The first type of stay is a visa-free stay. This is technically called the temporary visitor as the name implies. However, do not let your name crazy: a visa-free stay has a number of limitations. To qualify for a visa-free stay in Japan, you must be prepared to leave the country within 90 days of entry. You also need a passport that will be valid for the duration of your stay and you must hold the ticket back out of the country. This visa is valid for 90, 30 or 15 days.
If you plan to work in Japan – which means you make money in any way when you are there – you will have to apply for a work visa before entering the country. According to the Immigration Office of Japan, the working visa is good for 1-3 years. You must apply for a Japanese work visa prior to joining Japan. This means that you can not enter Japan for a visa-free stay and then transfer to a work visa without first leaving the country.
The official category of work visas for Japan include: Professor, Artist, Religious Activity, Journalist, Investor / Business Manager, Legal / Accounting Services, Medical Services, Researcher, Engineer, and Qualified Workforce.
Maybe your trip to Japan will stay there for over 90 days, but you do not plan to make money when you're there. Instead, you might plan to study or engage in certain cultural activities in Japan. Or, you may stay with friends, family members, or the housewife for more than 90 days. If this describes your situation, you will need to apply for a general visa for your visit to Japan. This is good either 1 year or 6 months (cultural activities), 2 years or 1 year (undergraduate), 1 year or 6 months (student pre-study), 1 year or 6 months (trainee) or 3/2/1 years; or 6/3 months (dependent).
On the other hand, you may be married to a Japanese citizen, you are a resident or a long-term resident of Japan. In this case, you will have to apply for a visa to be legally resident in Japan. It is valid for 3 years, 1 year or 6 months.
Finally, if you are a diplomat or a diplomatic courier to Japan, you will need a diplomatic visa when entering Japan. According to the Immigration Office of Japan, the diplomatic visa is only valid for the duration of the mission. The visa is valid for the duration of the mission. Similarly, if you work in a way that generally supports diplomatic patches, such as working as a technical or administrative employee who supports diplomats, you will have to ask what is called an official visa. Just like a diplomatic visa, this visa only applies to the duration of the mission.

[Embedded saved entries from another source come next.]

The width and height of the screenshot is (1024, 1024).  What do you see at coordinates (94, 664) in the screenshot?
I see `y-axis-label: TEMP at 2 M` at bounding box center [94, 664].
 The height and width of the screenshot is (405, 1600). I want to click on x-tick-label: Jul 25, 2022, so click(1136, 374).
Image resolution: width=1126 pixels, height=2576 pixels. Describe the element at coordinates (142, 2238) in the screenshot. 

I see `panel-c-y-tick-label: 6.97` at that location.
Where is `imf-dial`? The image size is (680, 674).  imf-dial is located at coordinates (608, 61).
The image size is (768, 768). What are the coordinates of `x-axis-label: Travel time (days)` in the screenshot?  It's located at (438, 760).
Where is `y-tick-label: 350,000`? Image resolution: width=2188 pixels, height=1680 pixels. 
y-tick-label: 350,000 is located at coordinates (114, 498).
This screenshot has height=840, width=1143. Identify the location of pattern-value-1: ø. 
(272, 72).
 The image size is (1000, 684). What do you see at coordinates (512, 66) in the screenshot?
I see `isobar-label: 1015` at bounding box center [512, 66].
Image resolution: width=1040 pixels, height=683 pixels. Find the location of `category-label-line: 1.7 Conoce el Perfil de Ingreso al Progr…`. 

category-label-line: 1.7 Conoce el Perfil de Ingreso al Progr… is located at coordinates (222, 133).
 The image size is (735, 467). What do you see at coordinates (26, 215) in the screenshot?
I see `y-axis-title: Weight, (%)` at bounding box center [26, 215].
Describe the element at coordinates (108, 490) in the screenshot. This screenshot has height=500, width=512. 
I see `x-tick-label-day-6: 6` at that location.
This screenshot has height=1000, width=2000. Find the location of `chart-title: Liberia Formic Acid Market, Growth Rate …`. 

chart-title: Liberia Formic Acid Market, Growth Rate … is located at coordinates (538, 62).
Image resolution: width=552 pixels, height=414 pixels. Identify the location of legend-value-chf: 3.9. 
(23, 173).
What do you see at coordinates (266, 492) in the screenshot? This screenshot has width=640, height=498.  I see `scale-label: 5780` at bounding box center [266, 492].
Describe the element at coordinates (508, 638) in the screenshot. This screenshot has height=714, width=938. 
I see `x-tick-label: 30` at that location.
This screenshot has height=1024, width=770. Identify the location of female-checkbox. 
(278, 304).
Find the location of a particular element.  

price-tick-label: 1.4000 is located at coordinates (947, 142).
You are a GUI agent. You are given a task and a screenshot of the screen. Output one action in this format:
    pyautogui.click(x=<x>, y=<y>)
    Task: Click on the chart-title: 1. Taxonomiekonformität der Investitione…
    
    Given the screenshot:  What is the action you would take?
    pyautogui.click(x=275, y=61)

Warning Note: If your specific plans for your trip to Japan are not yet clear, you may be tempted to enter Japan through visa-free stay to keep your options open. That's fine, assuming you really leave the country within the 90 days you set and that you will not try to make money in Japan. However, if you plan to stay more than 90 days or plan to work, do wise things and ask them now for the appropriate type of visa. It could save you later.